Fuite vers le Gué
18 octobre 3018
Tandis que parlait Glorfindel, les ombres du soir s’épaississaient. Frodo sentit une grande fatigue l’envahir. Depuis que le soleil avait commencé à descendre, la brume qui voilait son regard s’était assombrie, et il sentait qu’une ombre s’interposait entre lui et le visage de ses amis. La douleur l’assaillait à présent, et une vive sensation de froid. Chancelant, il s’agrippa au bras de Sam.
« Mon maître est blessé et malade, dit Sam avec colère. Il peut pas continuer à chevaucher toute la nuit. Il a besoin de se reposer. »
Glorfindel saisit Frodo au moment où celui-ci s’effondrait. Il le prit doucement dans ses bras et scruta son visage d’un air profondément anxieux.
L’Arpenteur raconta brièvement l’attaque de leur campement à l’ombre de Montauvent, et la découverte du poignard mortel. Il sortit le manche, qu’il avait gardé, et le tendit à l’Elfe. Glorfindel frissonna en le prenant, mais il l’examina avec attention.
« Des signes maléfiques sont inscrits sur ce manche, dit-il ; quoique vos yeux ne puissent peut-être les voir. Conservez-le, Aragorn, jusqu’à ce que nous atteignions la maison d’Elrond ! Mais méfiez-vous, et abstenez-vous autant que faire se peut de le manipuler ! Hélas ! les blessures infligées par cette arme sont au-delà de mes pouvoirs de guérison. Je vais faire tout mon possible – mais je vous engage d’autant plus à partir dès maintenant, sans vous reposer. »

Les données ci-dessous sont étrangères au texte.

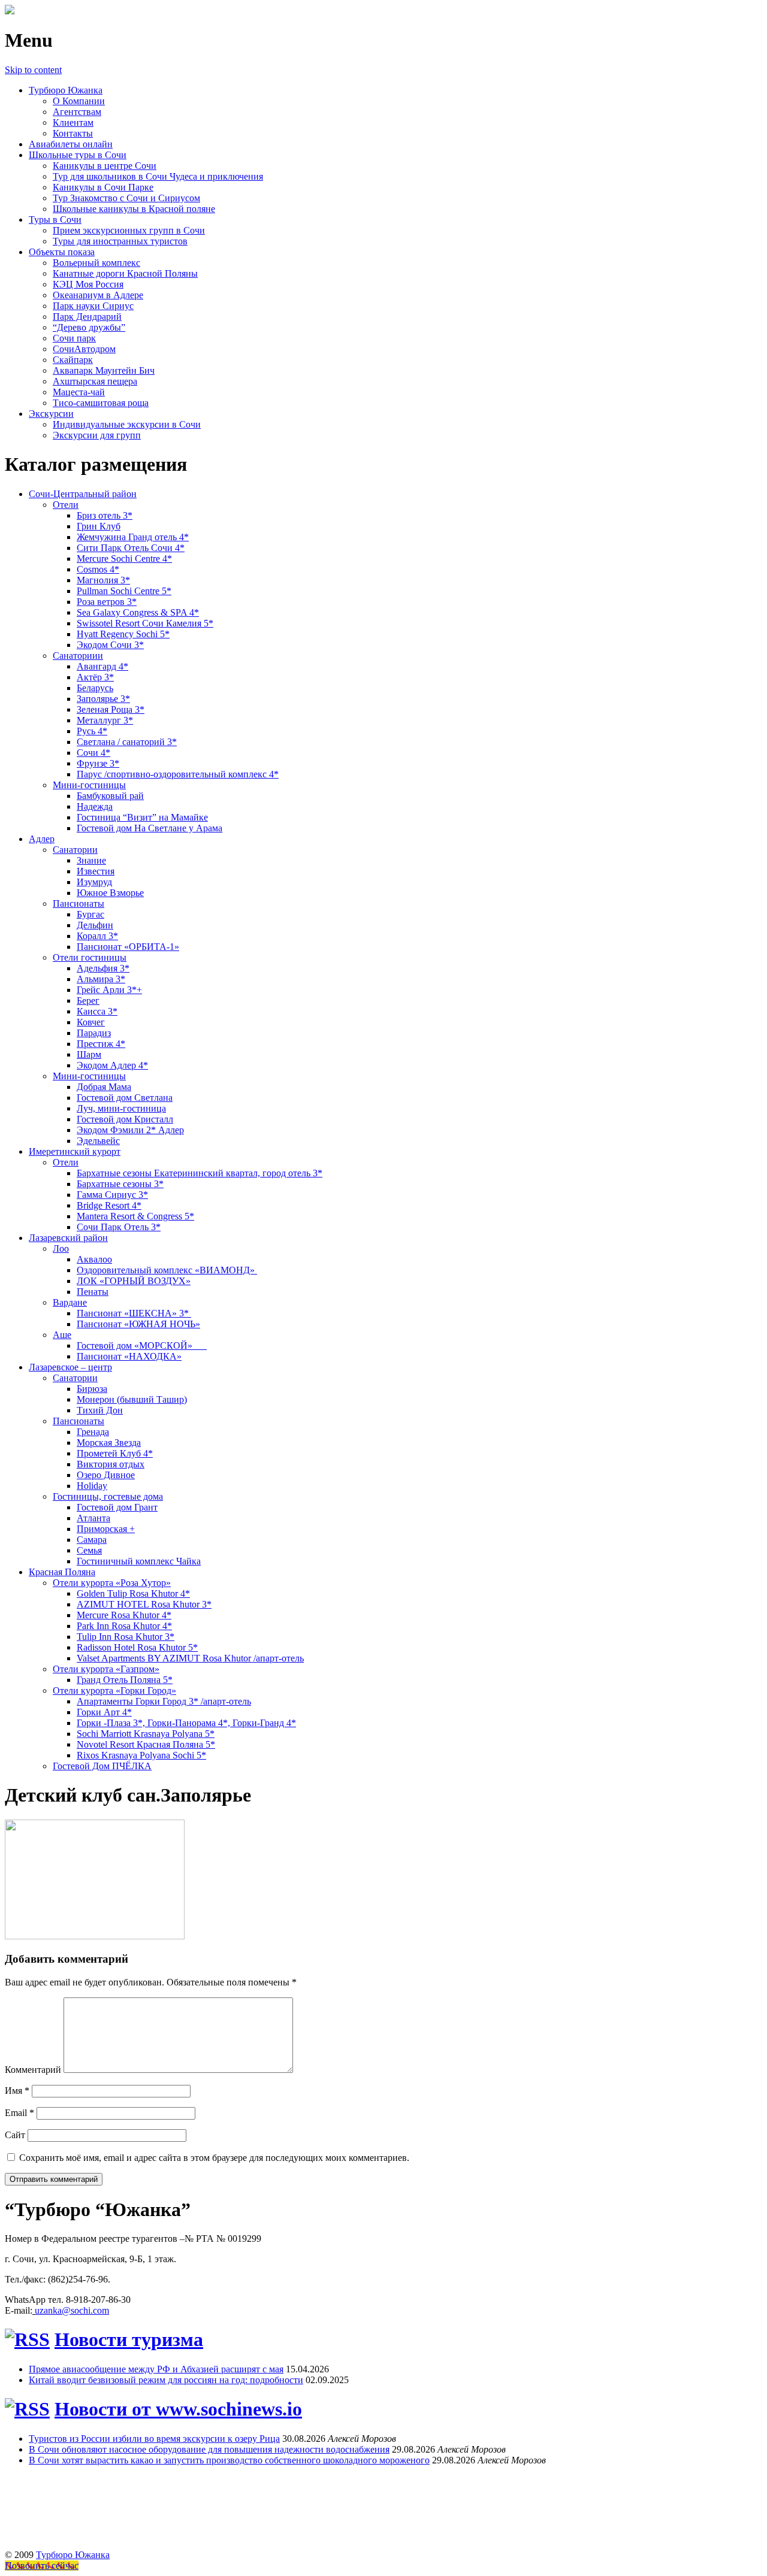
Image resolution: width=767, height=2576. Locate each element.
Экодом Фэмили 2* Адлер (130, 1130)
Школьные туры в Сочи (77, 155)
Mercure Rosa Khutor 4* (124, 1615)
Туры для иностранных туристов (120, 241)
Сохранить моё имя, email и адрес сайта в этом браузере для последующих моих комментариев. (214, 2158)
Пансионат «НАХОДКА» (129, 1356)
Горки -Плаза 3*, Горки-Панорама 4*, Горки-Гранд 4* (186, 1723)
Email (19, 2113)
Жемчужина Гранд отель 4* (133, 537)
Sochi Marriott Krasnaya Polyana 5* (146, 1734)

Ses doigts explorèrent la blessure qui glaçait l’épaule de Frodo, et il prit un air plus grave encore, comme troublé par ce qu’il venait d’apprendre. Mais Frodo sentit le froid diminuer dans son bras et dans son côté : une faible chaleur se diffusa de son épaule à sa main, et la douleur se calma un peu. La pénombre du soir parut s’éclaircir autour de lui, comme si un nuage venait de se dissiper. Il distinguait plus nettement la figure de ses amis, et se sentit porté, dans une certaine mesure, par un nouvel espoir et par de nouvelles forces.

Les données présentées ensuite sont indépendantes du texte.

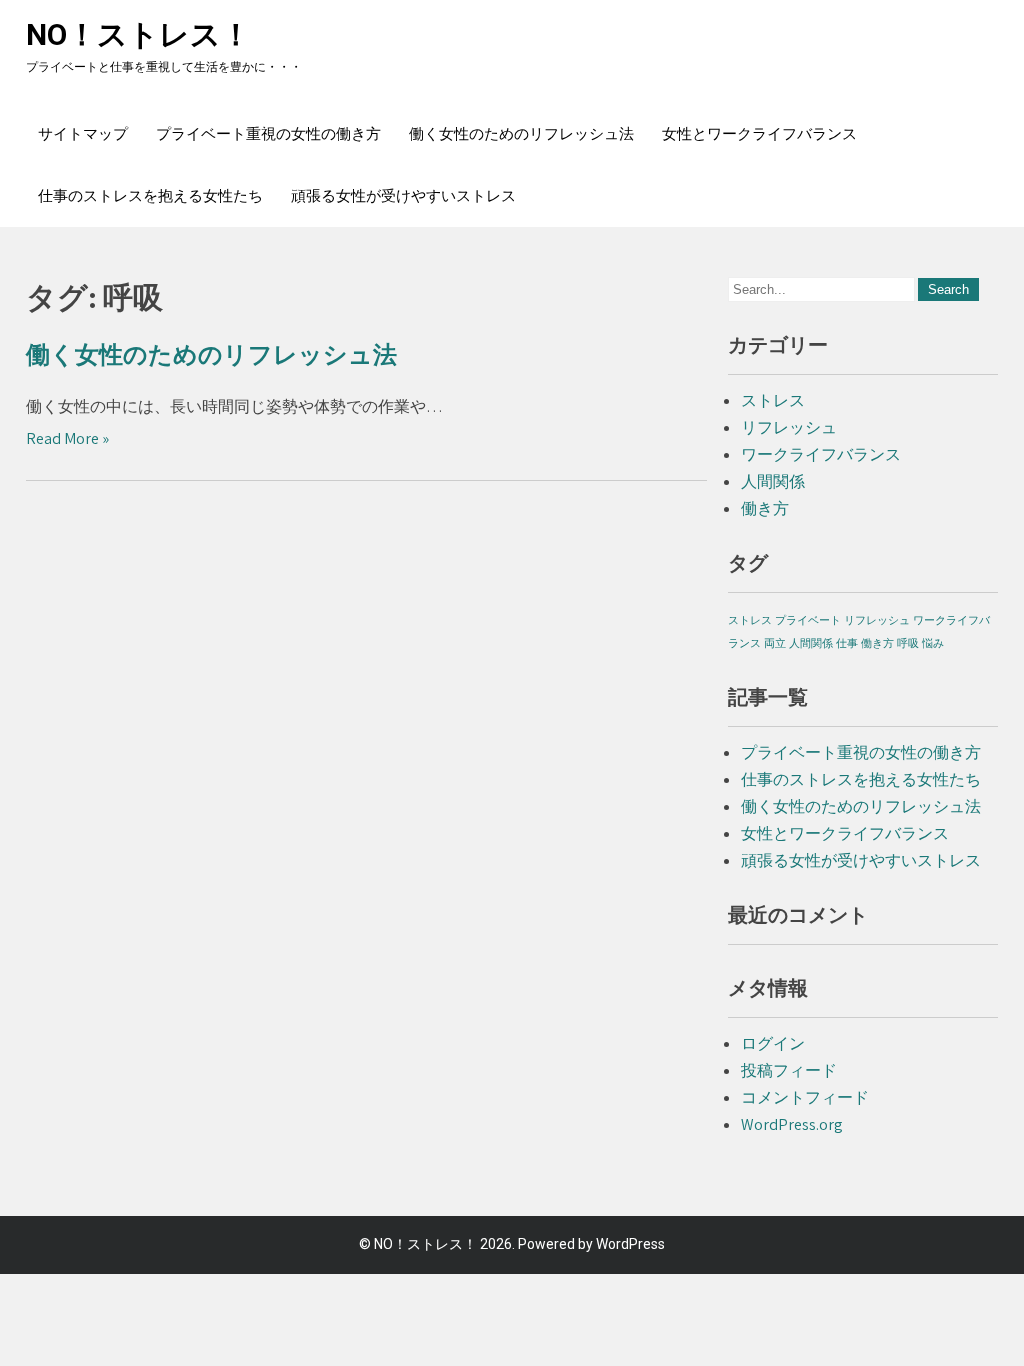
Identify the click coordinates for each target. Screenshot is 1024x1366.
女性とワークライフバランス (759, 134)
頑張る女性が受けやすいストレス (403, 196)
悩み (933, 643)
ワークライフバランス (821, 454)
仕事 (847, 643)
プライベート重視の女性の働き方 (268, 134)
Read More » (67, 438)
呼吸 (908, 643)
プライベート (808, 620)
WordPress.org (792, 1124)
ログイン (773, 1043)
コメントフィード (805, 1097)
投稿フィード (789, 1070)
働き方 (765, 508)
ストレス (773, 400)
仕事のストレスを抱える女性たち (150, 196)
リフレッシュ (789, 427)
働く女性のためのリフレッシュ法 (521, 134)
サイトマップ (83, 134)
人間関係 (773, 481)
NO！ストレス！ (138, 34)
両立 (775, 643)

« Tu iras sur mon cheval, dit Glorfindel. Je vais raccourcir les étriers jusqu’au bord de la selle, et tu devras t’y asseoir en serrant les jambes le plus possible. Mais ne crains rien : mon cheval ne laissera tomber aucun cavalier que je lui enjoins de porter. Son pas est léger et souple ; et si le danger nous presse de trop près, il t’emmènera à une vitesse que même les coursiers noirs de l’ennemi ne sauraient égaler. »

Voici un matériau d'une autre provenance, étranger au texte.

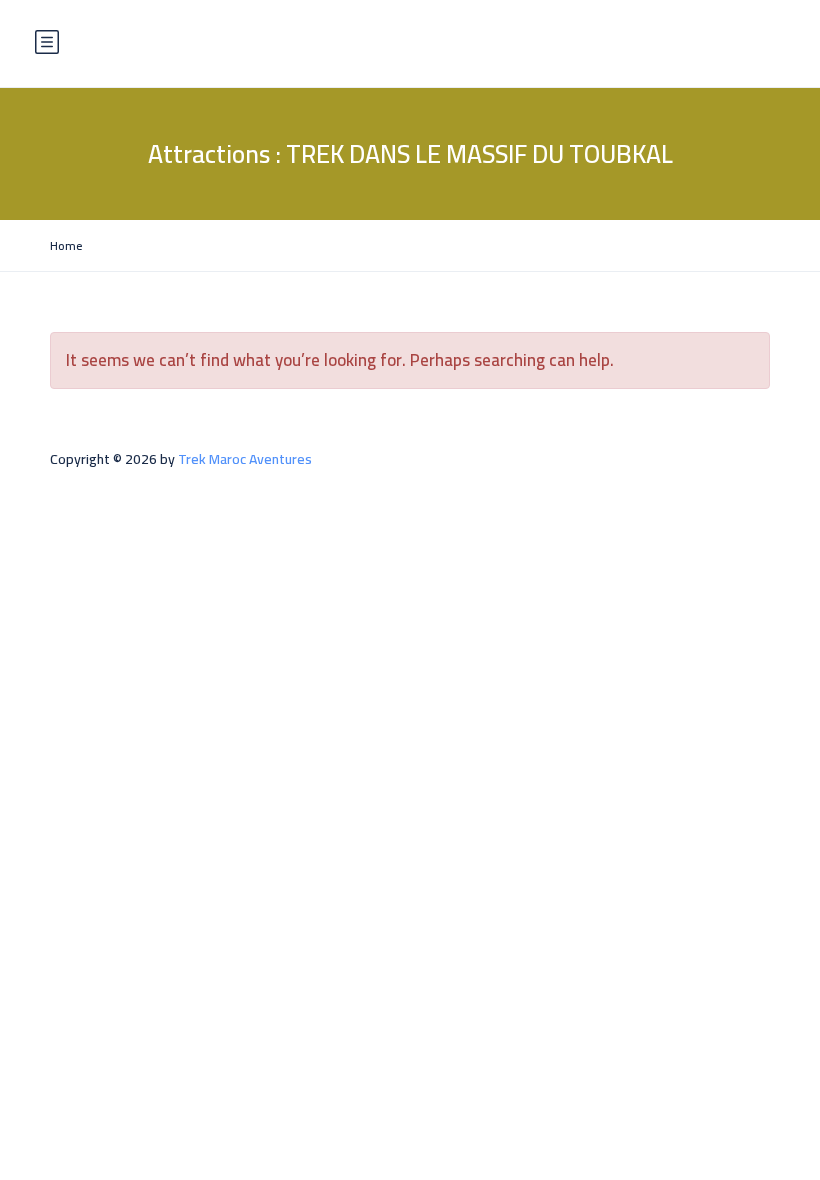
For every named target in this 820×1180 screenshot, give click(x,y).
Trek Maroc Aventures (245, 459)
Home (66, 245)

« Non, il ne fera pas ça ! dit Frodo. Je ne le monterai pas, s’il doit m’emporter à Fendeval ou ailleurs pendant que mes amis restent derrière, exposés au danger. »
Glorfindel sourit. « Je ne crois pas que tes amis seraient en danger, dit-il, si tu n’étais pas avec eux ! L’ennemi te talonnerait et nous laisserait en paix, je pense. C’est toi, Frodo, et ce que tu portes, qui nous mettez tous en péril. »
À cela, Frodo ne put rien répondre, et on le persuada de monter le cheval blanc de Glorfindel. En échange, le poney reçut une bonne partie du fardeau des autres. Ils marchèrent alors plus légèrement et, pour un temps, allèrent bon train ; mais les hobbits trouvèrent bientôt difficile de suivre le pas vif et infatigable de l’Elfe. Il les mena loin, dans la gueule des ténèbres, et plus loin encore, au cœur d’une nuit sombre et nuageuse. Il n’y avait ni étoile, ni lune. Il ne leur permit pas de faire halte avant la grisaille de l’aube. Alors Pippin, Merry et Sam dormaient presque sur leurs jambes titubantes ; même l’Arpenteur avait les épaules affaissées et semblait fatigué. Frodo, sur sa monture, était plongé dans un sombre rêve.